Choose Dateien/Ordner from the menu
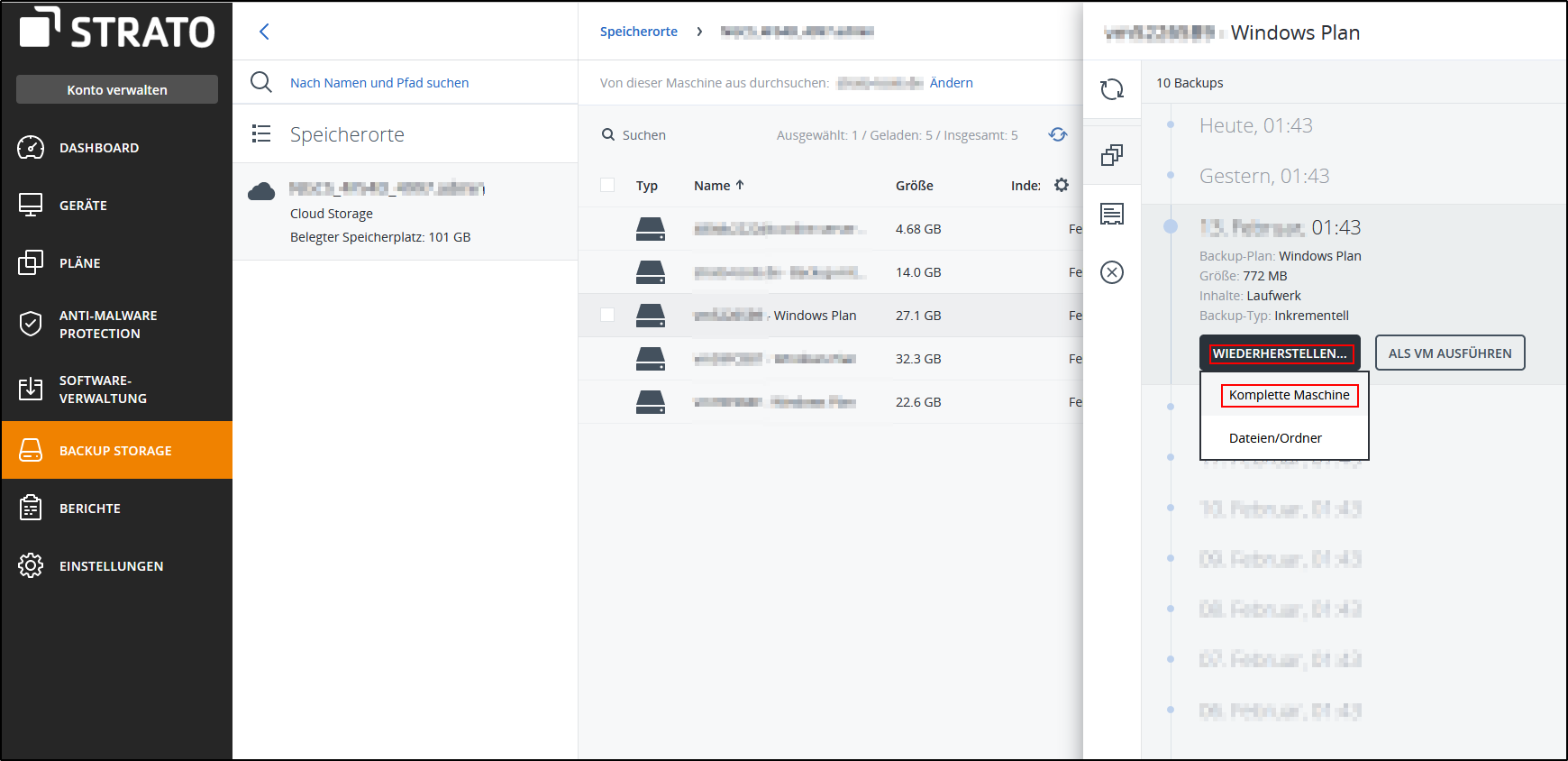The width and height of the screenshot is (1568, 761). coord(1275,438)
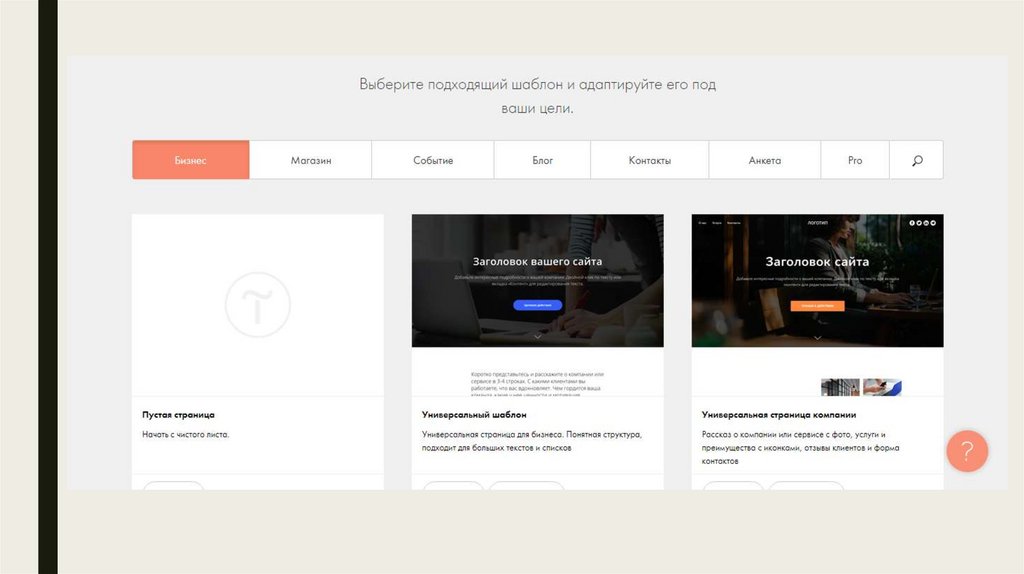This screenshot has width=1024, height=574.
Task: Open the template search magnifier icon
Action: [917, 160]
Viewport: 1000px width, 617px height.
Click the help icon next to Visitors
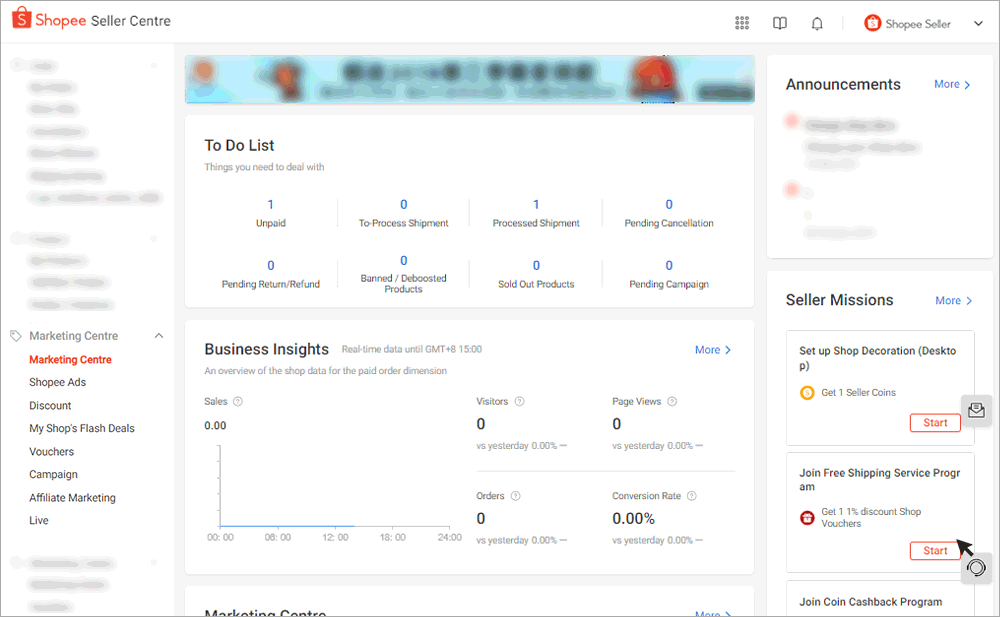point(520,400)
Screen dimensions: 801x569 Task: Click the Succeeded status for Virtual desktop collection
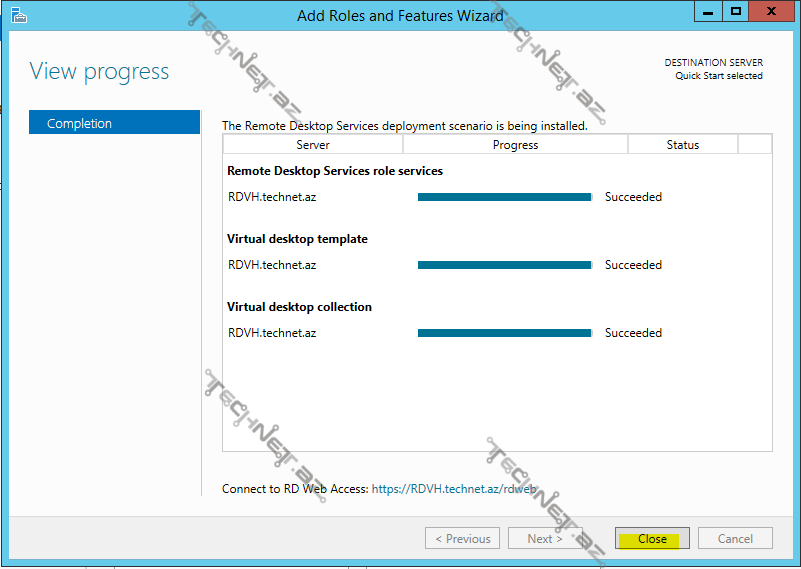(633, 333)
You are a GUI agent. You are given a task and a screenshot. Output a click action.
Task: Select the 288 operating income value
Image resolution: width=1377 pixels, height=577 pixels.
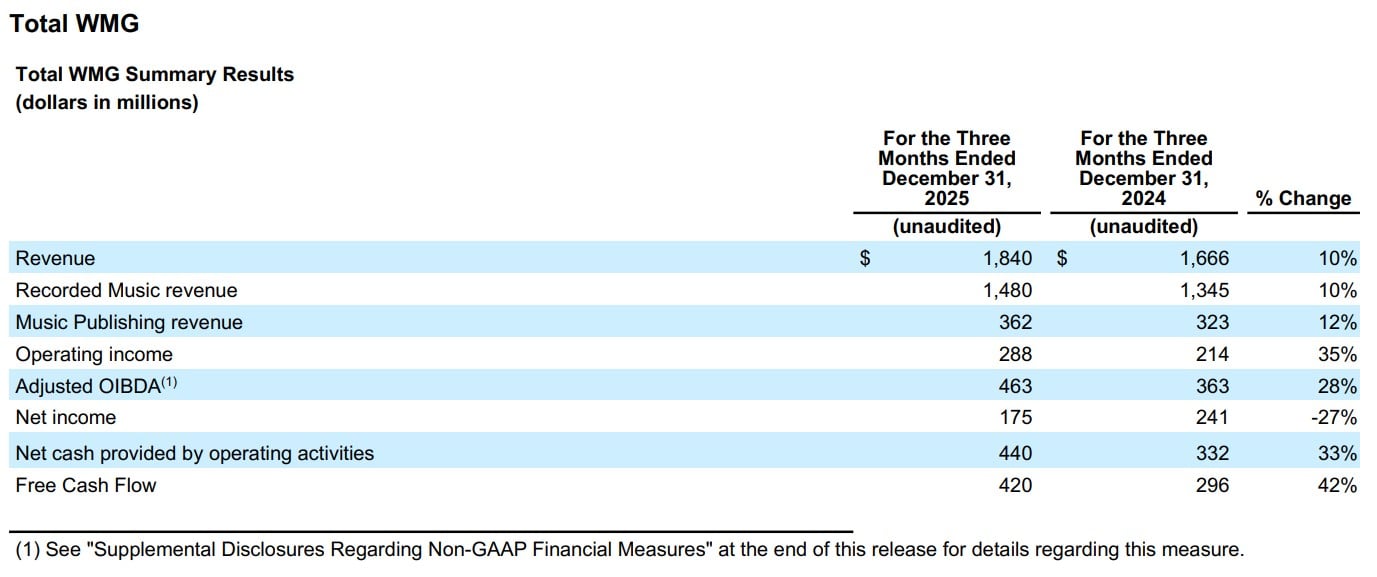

*****

**WORK TASK:** Keep the pictures out and print all the records exactly as they are.

**OUTPUT FOR THIS TASK:**
Choose Dateien/Ordner from the menu
The width and height of the screenshot is (1568, 761). coord(1275,438)
This screenshot has width=1024, height=574.
Task: Open the template search magnifier icon
Action: [917, 160]
Viewport: 1000px width, 617px height.
Click the help icon next to Visitors
point(520,400)
Screen dimensions: 801x569 Task: Click the Succeeded status for Virtual desktop collection
(633, 333)
You are a GUI agent. You are given a task and a screenshot. Output a click action.
Task: Select the 288 operating income value
Image resolution: width=1377 pixels, height=577 pixels.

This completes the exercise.